→ **ÉNONCÉ DE L'EXERCICE 1**
Répondez aux questions suivantes d'après l'extrait sur le tarif éolien :
(a) Quel arrêté l'association Vent de Colère et onze autres requérants veulent-ils faire annuler ?
(b) Qui supporte la charge servant à financer l'obligation d'achat de l'électricité éolienne ?
(c) À quelle condition le système pourrait-il être reconduit ?
→ **ÉNONCÉ DE L'EXERCICE 2**
Reproduisez fidèlement, s'il vous plaît, le passage de l'extrait sur le tarif éolien qui commence par « Reste qu’il y » et se poursuit jusqu'à « cette dernière l’autorise. ».

→ **EXTRAIT DU TEXTE**

━━━━━━━━━━━━━━━━

La juridiction française avait sursis à statuer sur un recours de l’association Vent de Colère et onze autres requérants visant à faire annuler l’arrêté du 17 novembre 2008 qui fixe les conditions d’achat de l’électricité d’origine éolienne en France. Elle souhaitait en effet connaître préalablement la position de la CJUE sur le fait de savoir si ce mécanisme devait être considéré comme « une intervention de l’Etat« . L’avocat général, Niilo Jääskinen, répond par l’affirmative à cette question. La décision de la Cour est attendue d’ici septembre ou octobre prochain, mais elle suit, dans la grande majorité des cas, les conclusions de l’avocat général.

Il s’agit bien d’une « intervention de l’Etat »

L’avocat général conclut que le mécanisme français constitue bien une « intervention de l’Etat » au sens du droit de l’UE. Les deux conditions exigées par la jurisprudence de la Cour sont réunies. D’une part, la mesure est bien imputable à l’Etat français, la contribution prélevée auprès des consommateurs finals ayant été instituée par la loi française. D’autre part, il s’agit bien de ressources d’Etat, car les fonds sont alimentés par des contributions obligatoires imposées par une législation nationale et sont gérés et répartis conformément à cette législation. Le fait qu’ils soient administrés par des institutions distinctes de l’autorité publique ne change rien, estime l’avocat général.

Concernant enfin la nature des ressources, ce dernier constate que la charge visant à financer l’obligation d’achat de l’électricité éolienne à un prix supérieur à celui du marché est supportée par tous les consommateurs d’électricité en France, indépendamment du point de savoir s’ils achètent ou non de l’énergie verte. Ainsi, les consommateurs se trouvent dans l’impossibilité d’opter pour ou contre l’achat d’énergie renouvelable. « Ce qui va à l’encontre des règles du marché intérieur libéralisé de l’électricité qui visent à offrir aux consommateurs un choix réel à des prix équitables et concurrentiels« , conclut M. Jääskinen.

Annulation très probable

L’avocat général ne s’est prononcé que sur un seul des quatre critères permettant de définir une « aide d’Etat », la question préjudicielle du Conseil d’Etat se limitant à ce seul point. La qualification définitive de la mesure incombera donc au Conseil d’Etat.

Reste qu’il y a de grandes chances que la Cour aille dans le sens de son avocat général. Or, le Conseil d’Etat s’est déjà prononcé sur les trois autres critères dans sa décision du 15 mai 2012, explique Fabrice Cassin, avocat associé au cabinet CGR Legal. Aussi, « la probabilité que le tarif éolien ne soit pas considéré comme une aide d’Etat s’amenuise considérablement« , alerte France Energie Eolienne (FEE).

Le fait qu’il le soit entraînera l’annulation de l’arrêté par le Conseil d’Etat mais ne signifie pas pour autant remise en cause de l’ensemble du dispositif sur le fond. En effet, la CJUE ne se prononce pas, dans le cadre de cette question préjudicielle, sur la compatibilité de l’aide d’Etat avec le Marché commun. Il est donc envisageable que le système soit reconduit à la condition que l’Etat français notifie cette aide à la Commission et que cette dernière l’autorise.

━━━━━━━━━━━━━━━━

→ **DONNÉES FOURNIES**
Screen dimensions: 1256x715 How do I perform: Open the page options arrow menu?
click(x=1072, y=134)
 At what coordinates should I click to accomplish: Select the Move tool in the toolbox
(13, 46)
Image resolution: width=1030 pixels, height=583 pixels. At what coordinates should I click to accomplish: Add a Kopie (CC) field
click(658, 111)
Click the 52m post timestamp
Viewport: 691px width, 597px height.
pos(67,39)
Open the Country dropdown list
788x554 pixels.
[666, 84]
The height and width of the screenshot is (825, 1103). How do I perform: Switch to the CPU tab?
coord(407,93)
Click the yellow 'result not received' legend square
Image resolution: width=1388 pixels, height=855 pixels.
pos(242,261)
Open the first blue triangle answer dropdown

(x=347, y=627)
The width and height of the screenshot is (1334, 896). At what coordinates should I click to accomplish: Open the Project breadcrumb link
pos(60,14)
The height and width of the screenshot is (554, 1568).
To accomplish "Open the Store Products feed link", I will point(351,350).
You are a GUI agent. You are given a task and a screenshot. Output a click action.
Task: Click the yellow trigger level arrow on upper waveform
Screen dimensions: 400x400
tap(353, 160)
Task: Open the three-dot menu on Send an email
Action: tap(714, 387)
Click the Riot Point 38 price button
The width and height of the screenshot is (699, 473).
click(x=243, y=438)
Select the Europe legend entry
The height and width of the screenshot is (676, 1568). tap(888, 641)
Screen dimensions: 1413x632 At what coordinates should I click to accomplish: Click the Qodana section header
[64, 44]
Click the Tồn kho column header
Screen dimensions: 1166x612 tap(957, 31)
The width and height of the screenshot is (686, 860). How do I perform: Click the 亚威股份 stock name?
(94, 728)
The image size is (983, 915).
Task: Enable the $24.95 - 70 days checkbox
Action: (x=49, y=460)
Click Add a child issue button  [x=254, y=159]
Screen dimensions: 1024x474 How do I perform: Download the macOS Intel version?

━━━━━━━━━━━━━━━━

→ **RÉPONSE COMPLÈTE 1**
(a) L'arrêté du 17 novembre 2008, qui fixe les conditions d'achat de l'électricité d'origine éolienne en France.
(b) Tous les consommateurs d'électricité en France, qu'ils achètent ou non de l'énergie verte.
(c) Il faudrait que l'État français notifie cette aide à la Commission et que celle-ci l'autorise.

→ **RÉPONSE COMPLÈTE 2**
Reste qu’il y a de grandes chances que la Cour aille dans le sens de son avocat général. Or, le Conseil d’Etat s’est déjà prononcé sur les trois autres critères dans sa décision du 15 mai 2012, explique Fabrice Cassin, avocat associé au cabinet CGR Legal. Aussi, « la probabilité que le tarif éolien ne soit pas considéré comme une aide d’Etat s’amenuise considérablement« , alerte France Energie Eolienne (FEE).

Le fait qu’il le soit entraînera l’annulation de l’arrêté par le Conseil d’Etat mais ne signifie pas pour autant remise en cause de l’ensemble du dispositif sur le fond. En effet, la CJUE ne se prononce pas, dans le cadre de cette question préjudicielle, sur la compatibilité de l’aide d’Etat avec le Marché commun. Il est donc envisageable que le système soit reconduit à la condition que l’Etat français notifie cette aide à la Commission et que cette dernière l’autorise.